Taliban’s treatment of Afghan women, girls may amount to gender apartheid: UN expert
Kabul [Afghanistan], June 20 (ANI): An United Nations expert on Monday said the Taliban’s treatment of Afghanistan’s women and girls may amount to gender apartheid, given how severely the de facto authorities of the country continue to violate their rights, Khaama Press reported.
The Khaama Press News Agency is an online news service for Afghanistan.
UN High Commissioner for Human Rights, Volker Turk, expressed similar concerns on the opening day of the Council’s summer session, adding that the de facto authorities had “dismantled the most fundamental principles of human rights, particularly for women and girls”.
UN Special Rapporteur on the situation of human rights in Afghanistan, Richard Bennett, told the Human Rights Council in Geneva: “Grave, systematic and institutionalized discrimination against women and girls is at the heart of Taliban ideology and rule, which also gives rise to concerns that they may be responsible for gender apartheid.”
The UN defines gender apartheid as “economic and social sexual discrimination against individuals because of their gender or sex.”
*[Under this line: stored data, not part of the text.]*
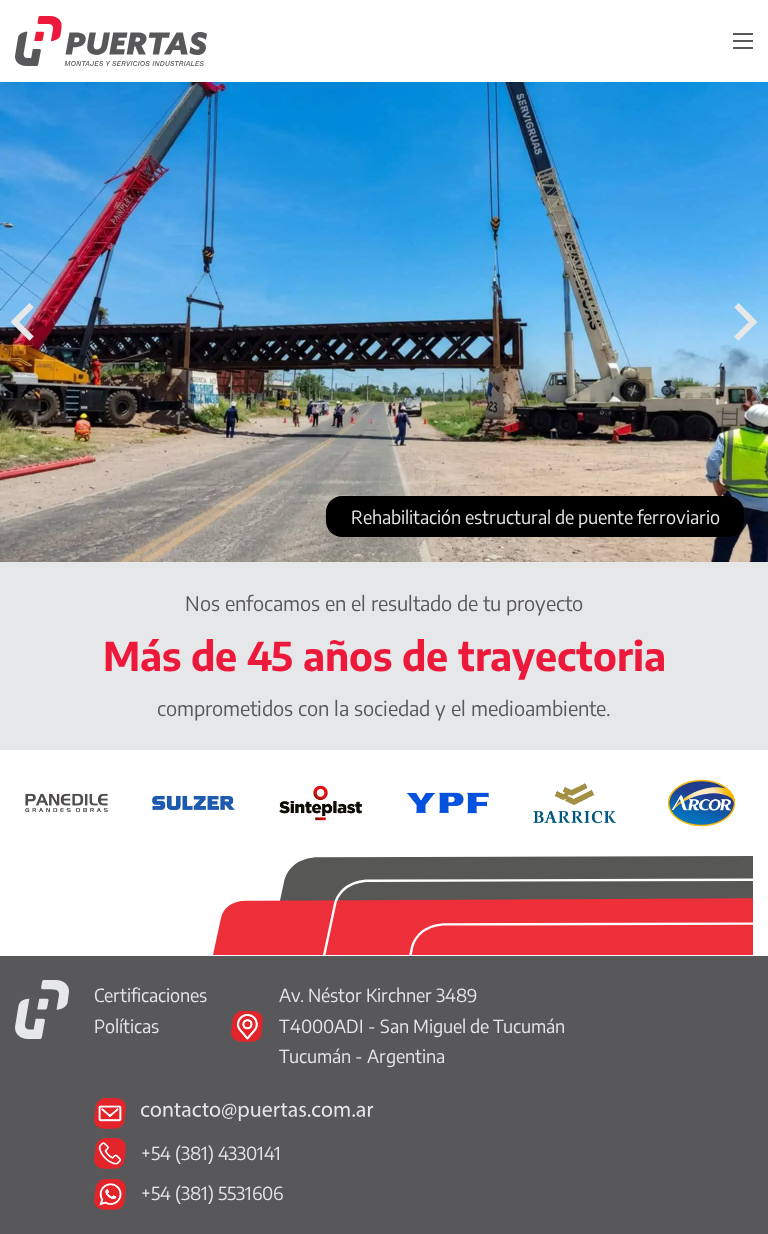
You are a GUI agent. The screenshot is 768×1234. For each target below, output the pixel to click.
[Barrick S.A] (574, 800)
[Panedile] (66, 800)
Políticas (126, 1025)
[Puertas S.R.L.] (42, 1006)
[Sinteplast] (320, 800)
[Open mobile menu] (743, 41)
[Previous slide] (25, 322)
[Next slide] (743, 322)
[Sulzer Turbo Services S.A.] (193, 800)
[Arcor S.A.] (701, 800)
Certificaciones (150, 994)
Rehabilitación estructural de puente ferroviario (535, 516)
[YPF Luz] (447, 800)
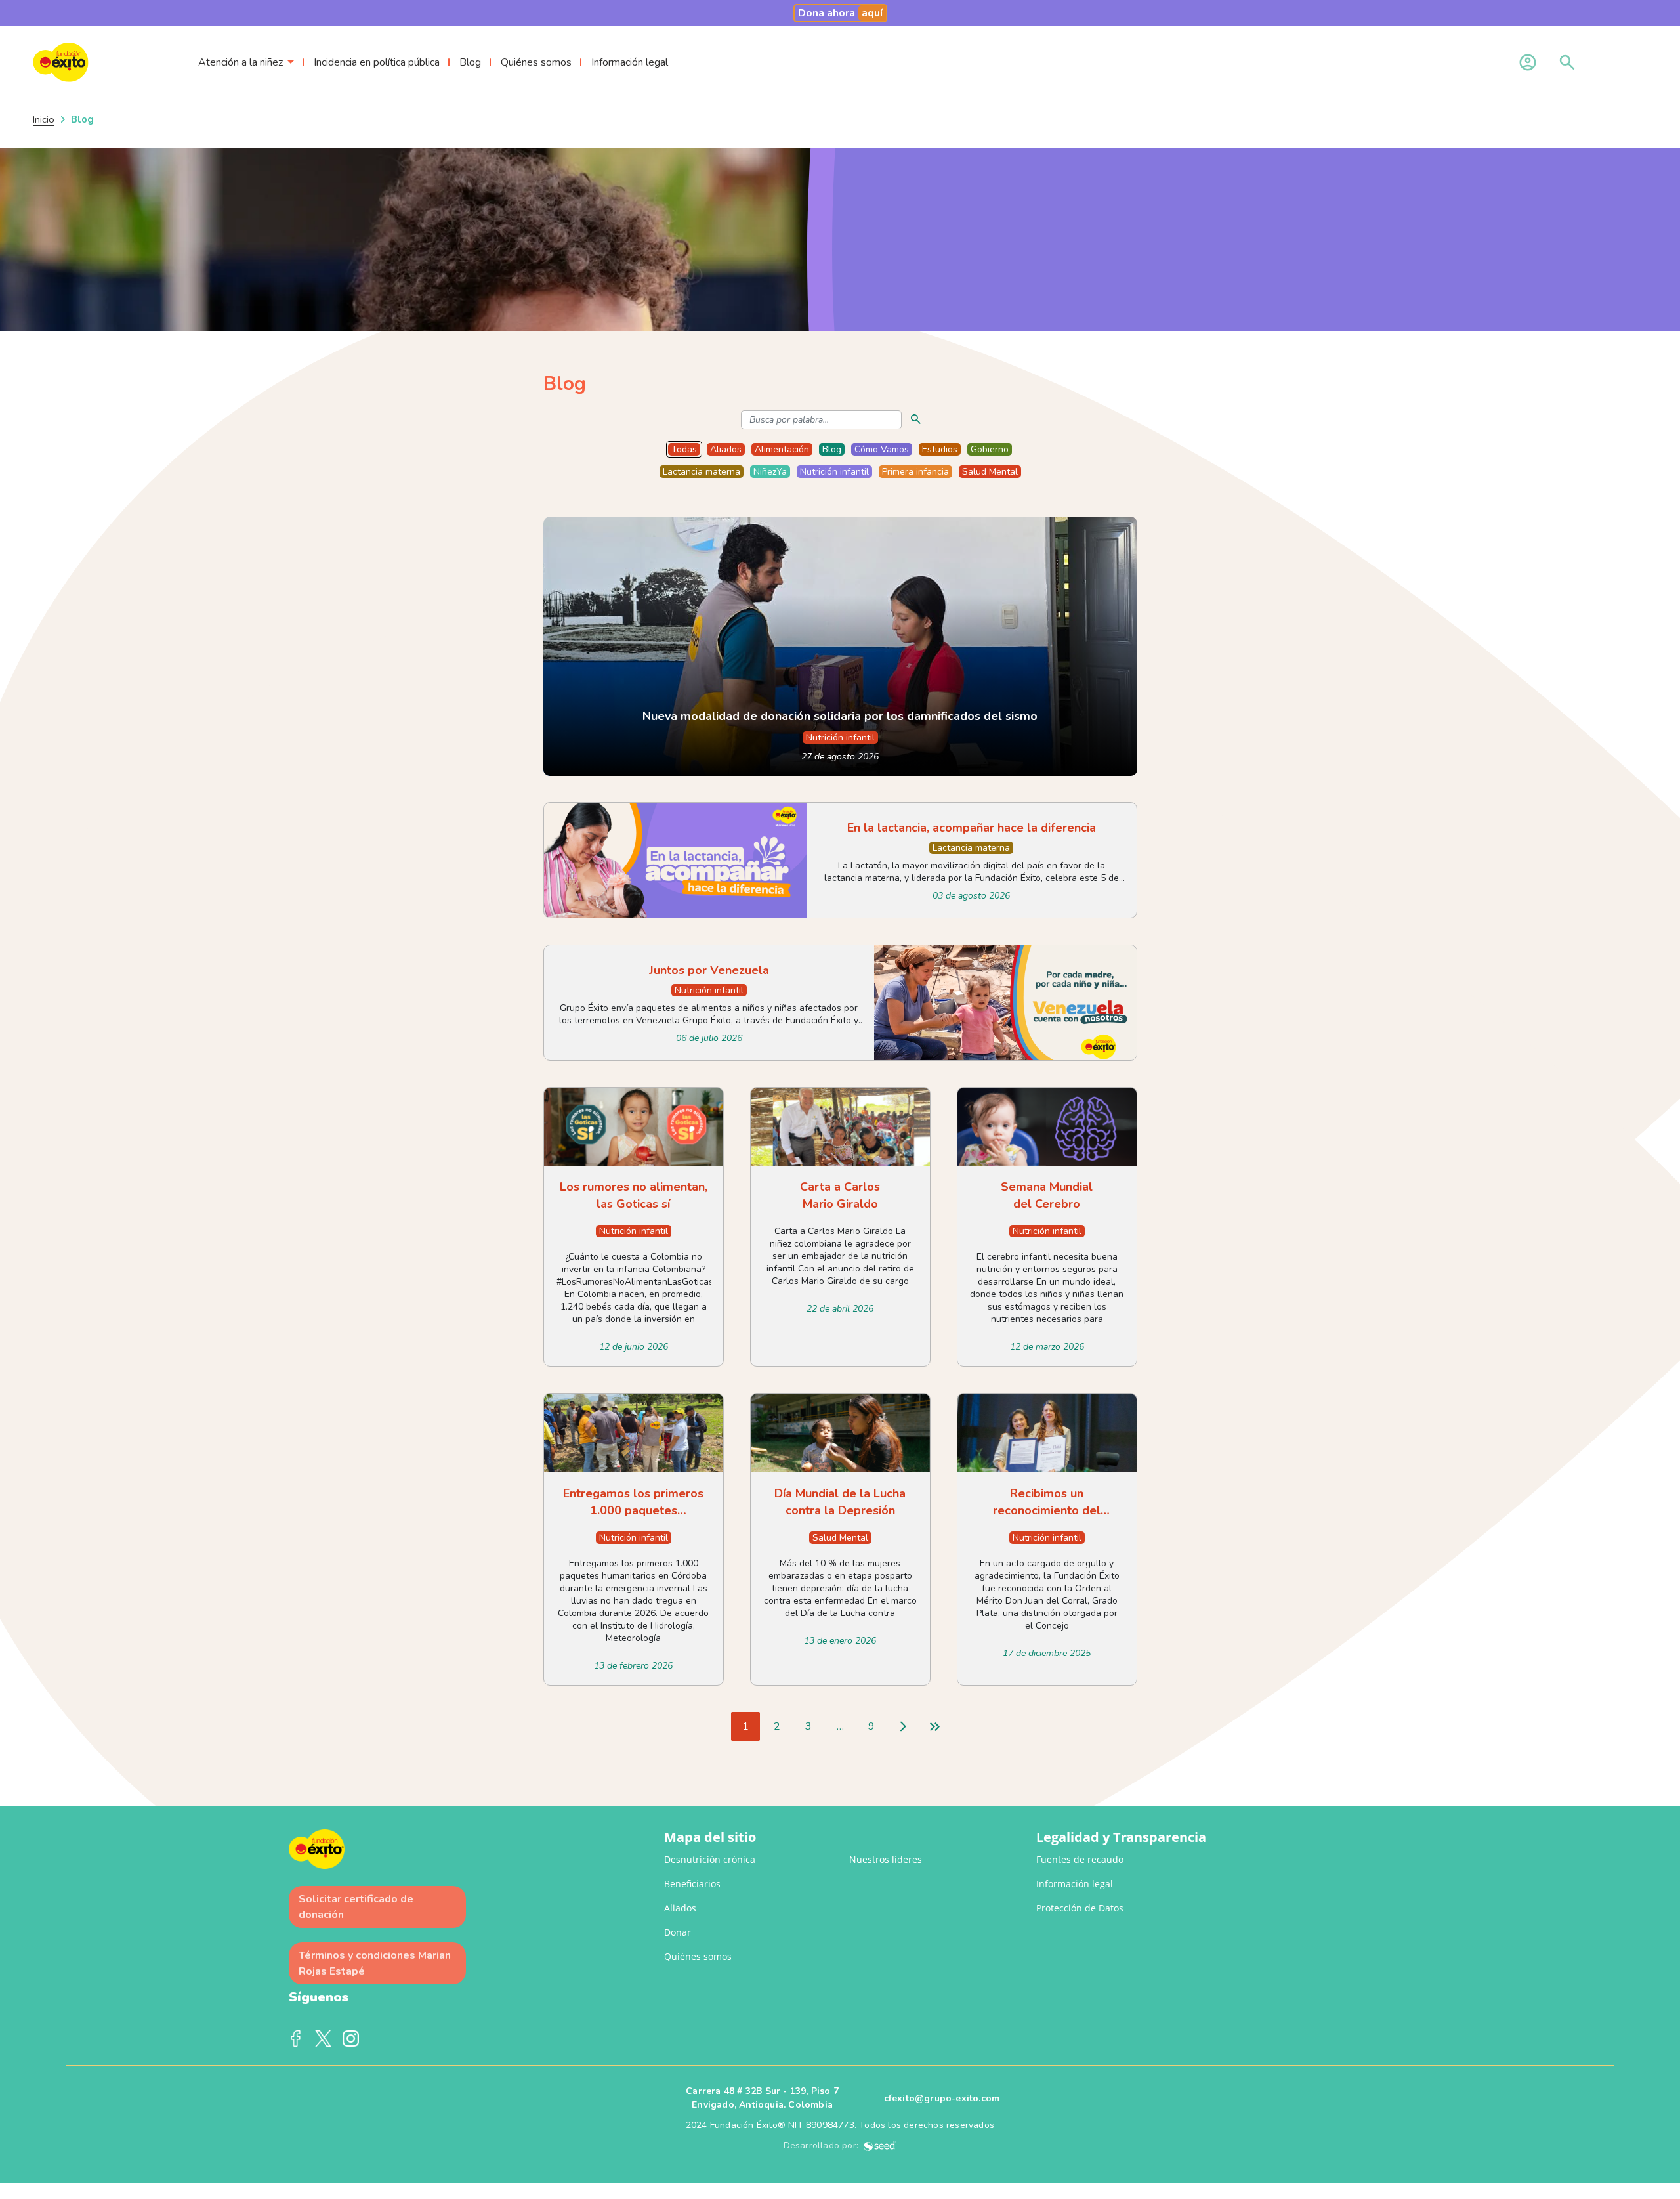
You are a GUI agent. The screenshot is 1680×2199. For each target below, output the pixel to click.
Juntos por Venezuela (709, 970)
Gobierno (990, 449)
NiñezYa (770, 471)
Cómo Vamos (881, 449)
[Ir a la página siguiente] (903, 1726)
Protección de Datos (1080, 1908)
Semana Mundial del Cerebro (1047, 1195)
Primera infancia (915, 471)
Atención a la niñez (240, 62)
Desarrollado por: (824, 2145)
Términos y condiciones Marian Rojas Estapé (375, 1963)
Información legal (629, 62)
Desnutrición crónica (709, 1859)
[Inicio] (97, 62)
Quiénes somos (536, 62)
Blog (470, 62)
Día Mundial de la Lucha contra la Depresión (840, 1501)
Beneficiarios (692, 1883)
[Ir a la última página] (934, 1726)
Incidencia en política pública (377, 62)
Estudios (939, 449)
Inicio (43, 119)
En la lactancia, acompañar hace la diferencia (971, 828)
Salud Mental (990, 471)
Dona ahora (840, 13)
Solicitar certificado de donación (356, 1907)
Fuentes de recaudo (1080, 1859)
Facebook (295, 2038)
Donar (677, 1932)
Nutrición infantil (834, 471)
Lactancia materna (701, 471)
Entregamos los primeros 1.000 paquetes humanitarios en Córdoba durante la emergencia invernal (633, 1502)
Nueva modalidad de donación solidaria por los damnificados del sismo (840, 716)
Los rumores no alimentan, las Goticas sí (633, 1195)
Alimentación (782, 449)
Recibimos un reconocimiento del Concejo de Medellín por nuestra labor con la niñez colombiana (1047, 1502)
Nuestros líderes (885, 1859)
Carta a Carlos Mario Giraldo (840, 1195)
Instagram (351, 2038)
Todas (684, 449)
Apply (916, 419)
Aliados (726, 449)
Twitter (323, 2038)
“We have pointed to the need for more exploration of gender apartheid, which is not currently an international crime but could become so,” Bennett told reporters on the sidelines of the Council, as per Khaama Press.
“It appears if one applies the definition of apartheid, which at the moment is for race, to the situation in Afghanistan and use sex instead of race, then there seem to be strong indications pointing towards that,” he said.
Since the Taliban seized power in August 2021, the group banned women from going to schools, and later in December last year, they banned women from going to universities and working with aid agencies.